# TASK:
If a line of the data below contains the string "using", copy it into your answer.

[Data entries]
------------
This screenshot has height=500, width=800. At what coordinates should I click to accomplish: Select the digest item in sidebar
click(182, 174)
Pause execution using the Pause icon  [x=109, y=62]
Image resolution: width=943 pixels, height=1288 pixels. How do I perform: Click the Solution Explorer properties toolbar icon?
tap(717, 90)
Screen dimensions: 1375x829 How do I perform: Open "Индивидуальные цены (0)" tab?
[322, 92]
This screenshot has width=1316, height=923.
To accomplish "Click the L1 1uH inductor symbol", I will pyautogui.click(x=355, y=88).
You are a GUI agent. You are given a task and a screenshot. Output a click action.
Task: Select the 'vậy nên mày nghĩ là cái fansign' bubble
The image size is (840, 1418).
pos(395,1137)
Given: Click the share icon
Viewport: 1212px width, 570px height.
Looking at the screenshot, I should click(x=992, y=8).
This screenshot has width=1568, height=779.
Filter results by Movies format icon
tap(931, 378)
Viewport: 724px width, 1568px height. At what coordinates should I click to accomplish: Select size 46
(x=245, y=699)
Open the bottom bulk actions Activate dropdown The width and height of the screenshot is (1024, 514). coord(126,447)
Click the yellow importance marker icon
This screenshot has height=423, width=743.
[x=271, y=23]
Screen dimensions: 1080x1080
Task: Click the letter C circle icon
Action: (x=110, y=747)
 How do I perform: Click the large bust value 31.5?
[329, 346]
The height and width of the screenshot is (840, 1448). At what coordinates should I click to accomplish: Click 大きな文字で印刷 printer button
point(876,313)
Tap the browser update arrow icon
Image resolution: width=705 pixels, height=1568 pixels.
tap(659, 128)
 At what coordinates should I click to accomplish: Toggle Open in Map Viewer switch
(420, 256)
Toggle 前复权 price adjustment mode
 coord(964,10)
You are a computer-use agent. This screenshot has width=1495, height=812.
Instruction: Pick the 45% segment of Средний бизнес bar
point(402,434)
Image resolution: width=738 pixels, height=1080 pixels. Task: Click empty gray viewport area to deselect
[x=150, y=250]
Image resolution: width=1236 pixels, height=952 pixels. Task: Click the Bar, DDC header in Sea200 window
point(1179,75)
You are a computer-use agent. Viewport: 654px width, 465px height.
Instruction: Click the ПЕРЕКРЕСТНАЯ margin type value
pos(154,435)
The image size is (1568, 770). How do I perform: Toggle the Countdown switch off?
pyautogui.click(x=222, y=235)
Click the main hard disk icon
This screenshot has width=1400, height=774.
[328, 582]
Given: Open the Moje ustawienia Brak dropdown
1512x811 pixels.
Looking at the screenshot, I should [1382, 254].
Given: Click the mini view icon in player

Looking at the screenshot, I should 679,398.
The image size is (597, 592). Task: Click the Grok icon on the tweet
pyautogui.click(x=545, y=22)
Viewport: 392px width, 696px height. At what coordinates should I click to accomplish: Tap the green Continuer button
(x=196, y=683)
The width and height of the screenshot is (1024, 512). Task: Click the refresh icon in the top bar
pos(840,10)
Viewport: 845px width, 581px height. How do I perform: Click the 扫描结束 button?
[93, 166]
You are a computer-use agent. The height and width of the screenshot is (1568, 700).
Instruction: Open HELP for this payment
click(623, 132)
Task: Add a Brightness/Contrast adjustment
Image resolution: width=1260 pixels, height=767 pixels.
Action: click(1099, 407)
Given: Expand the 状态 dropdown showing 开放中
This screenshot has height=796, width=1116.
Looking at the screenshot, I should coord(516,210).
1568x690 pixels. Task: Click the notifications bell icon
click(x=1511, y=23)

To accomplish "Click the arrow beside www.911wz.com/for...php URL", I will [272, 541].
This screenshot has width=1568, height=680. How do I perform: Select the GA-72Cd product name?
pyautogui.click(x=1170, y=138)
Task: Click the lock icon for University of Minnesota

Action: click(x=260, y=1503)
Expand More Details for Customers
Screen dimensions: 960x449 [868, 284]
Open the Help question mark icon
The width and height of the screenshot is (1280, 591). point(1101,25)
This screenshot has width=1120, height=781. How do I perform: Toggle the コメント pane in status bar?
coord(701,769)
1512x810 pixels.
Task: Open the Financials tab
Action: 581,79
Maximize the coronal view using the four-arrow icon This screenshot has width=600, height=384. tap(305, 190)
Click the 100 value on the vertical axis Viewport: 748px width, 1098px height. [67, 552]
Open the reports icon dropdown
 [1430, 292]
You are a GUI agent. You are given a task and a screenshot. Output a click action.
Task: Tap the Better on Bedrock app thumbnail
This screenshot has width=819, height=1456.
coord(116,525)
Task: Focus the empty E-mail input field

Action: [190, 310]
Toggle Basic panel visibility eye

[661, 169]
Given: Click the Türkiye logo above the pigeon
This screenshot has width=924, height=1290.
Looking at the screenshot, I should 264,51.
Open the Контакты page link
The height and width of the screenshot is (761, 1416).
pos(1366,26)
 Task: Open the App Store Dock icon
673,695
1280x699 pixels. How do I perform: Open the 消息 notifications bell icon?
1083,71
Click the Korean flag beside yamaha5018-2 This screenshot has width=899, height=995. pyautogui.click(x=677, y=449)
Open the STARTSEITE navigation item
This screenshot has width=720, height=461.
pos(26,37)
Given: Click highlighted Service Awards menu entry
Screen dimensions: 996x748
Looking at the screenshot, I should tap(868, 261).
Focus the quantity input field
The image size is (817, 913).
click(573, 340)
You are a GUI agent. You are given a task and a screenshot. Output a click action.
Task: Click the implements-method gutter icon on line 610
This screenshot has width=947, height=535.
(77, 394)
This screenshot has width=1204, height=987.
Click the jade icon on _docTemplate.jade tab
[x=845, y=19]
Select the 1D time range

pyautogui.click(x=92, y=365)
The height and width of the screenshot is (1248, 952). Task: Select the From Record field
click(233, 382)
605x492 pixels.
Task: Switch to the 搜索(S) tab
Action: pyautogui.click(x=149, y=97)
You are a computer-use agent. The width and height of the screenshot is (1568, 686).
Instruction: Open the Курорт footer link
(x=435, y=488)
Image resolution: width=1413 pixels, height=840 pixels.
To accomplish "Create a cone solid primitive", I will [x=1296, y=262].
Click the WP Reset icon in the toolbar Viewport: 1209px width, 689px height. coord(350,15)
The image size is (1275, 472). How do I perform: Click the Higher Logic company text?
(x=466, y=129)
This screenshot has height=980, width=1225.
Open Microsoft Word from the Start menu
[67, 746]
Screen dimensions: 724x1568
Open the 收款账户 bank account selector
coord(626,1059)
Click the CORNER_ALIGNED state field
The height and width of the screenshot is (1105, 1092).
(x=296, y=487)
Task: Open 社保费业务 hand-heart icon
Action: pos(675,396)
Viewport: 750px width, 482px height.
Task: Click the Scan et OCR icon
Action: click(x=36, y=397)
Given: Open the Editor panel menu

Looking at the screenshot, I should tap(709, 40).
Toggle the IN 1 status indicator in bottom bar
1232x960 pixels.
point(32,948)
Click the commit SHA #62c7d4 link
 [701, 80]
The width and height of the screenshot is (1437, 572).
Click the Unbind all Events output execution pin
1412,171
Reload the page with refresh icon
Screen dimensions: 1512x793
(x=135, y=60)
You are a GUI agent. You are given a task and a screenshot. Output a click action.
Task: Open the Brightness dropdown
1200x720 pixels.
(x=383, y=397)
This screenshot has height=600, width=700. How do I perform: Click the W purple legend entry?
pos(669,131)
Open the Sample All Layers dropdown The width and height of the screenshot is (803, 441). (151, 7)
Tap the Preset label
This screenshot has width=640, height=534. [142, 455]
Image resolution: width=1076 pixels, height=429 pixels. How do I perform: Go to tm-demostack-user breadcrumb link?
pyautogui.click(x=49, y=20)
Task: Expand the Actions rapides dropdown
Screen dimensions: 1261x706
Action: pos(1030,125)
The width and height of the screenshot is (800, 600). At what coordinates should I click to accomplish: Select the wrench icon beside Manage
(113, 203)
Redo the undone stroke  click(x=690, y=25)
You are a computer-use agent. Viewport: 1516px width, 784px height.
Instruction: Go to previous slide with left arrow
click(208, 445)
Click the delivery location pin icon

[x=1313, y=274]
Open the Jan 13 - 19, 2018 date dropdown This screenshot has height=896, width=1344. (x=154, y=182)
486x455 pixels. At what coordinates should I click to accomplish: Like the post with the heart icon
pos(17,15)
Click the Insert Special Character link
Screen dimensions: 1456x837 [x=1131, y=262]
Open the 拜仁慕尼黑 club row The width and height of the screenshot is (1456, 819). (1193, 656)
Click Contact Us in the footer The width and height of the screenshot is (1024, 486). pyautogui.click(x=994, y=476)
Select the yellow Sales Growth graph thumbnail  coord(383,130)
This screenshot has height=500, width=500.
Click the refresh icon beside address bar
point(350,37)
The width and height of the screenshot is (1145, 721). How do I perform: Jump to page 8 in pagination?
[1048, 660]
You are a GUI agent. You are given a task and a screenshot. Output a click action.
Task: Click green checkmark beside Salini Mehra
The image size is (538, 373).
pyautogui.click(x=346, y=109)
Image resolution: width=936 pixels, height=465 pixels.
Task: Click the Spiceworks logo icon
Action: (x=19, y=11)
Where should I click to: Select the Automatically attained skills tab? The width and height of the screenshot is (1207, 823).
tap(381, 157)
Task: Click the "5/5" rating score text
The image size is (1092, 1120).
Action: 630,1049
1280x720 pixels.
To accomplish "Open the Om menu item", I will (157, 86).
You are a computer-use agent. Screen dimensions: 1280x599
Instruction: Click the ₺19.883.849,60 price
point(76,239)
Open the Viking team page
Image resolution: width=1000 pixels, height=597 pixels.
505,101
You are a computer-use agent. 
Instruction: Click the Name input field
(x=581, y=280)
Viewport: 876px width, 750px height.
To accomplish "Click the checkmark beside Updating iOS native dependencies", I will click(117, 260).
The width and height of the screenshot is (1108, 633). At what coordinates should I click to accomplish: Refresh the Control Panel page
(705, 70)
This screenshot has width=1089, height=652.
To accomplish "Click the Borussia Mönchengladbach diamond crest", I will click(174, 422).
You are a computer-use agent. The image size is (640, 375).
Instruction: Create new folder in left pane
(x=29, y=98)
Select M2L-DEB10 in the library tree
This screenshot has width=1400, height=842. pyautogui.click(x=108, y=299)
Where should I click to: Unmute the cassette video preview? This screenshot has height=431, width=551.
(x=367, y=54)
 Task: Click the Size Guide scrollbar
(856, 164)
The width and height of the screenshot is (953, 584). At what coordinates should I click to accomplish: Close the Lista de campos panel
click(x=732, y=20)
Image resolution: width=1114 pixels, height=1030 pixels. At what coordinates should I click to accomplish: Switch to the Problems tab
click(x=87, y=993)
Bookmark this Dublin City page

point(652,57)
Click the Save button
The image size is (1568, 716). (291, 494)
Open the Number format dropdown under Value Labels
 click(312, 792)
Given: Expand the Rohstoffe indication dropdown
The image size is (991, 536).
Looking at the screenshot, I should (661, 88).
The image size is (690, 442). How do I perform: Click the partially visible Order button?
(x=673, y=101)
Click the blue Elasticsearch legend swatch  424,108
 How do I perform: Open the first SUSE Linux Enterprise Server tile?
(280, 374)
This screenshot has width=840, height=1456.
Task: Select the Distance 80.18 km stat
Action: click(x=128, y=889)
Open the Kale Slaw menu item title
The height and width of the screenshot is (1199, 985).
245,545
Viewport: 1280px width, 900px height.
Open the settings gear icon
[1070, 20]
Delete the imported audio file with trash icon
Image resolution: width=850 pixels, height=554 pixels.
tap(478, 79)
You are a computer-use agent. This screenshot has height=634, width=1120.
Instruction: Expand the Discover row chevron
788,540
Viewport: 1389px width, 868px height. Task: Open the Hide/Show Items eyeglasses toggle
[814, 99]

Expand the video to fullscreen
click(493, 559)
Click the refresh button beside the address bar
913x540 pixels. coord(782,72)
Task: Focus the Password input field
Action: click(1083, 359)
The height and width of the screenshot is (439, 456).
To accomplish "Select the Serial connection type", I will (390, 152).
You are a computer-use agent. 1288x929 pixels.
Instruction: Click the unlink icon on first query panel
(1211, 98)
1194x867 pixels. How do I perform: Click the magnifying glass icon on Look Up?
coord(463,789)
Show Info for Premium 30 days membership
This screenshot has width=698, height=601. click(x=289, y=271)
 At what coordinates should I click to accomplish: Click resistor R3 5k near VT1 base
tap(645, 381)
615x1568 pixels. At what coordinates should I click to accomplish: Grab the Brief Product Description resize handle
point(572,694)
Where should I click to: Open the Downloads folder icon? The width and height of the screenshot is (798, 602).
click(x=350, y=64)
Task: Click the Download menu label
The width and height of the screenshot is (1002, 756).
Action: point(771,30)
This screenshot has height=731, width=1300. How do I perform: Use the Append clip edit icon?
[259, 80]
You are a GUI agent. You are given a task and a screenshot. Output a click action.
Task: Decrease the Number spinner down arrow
------------
# TASK RESPONSE:
Pause execution using the Pause icon  [x=109, y=62]
Maximize the coronal view using the four-arrow icon This screenshot has width=600, height=384. tap(305, 190)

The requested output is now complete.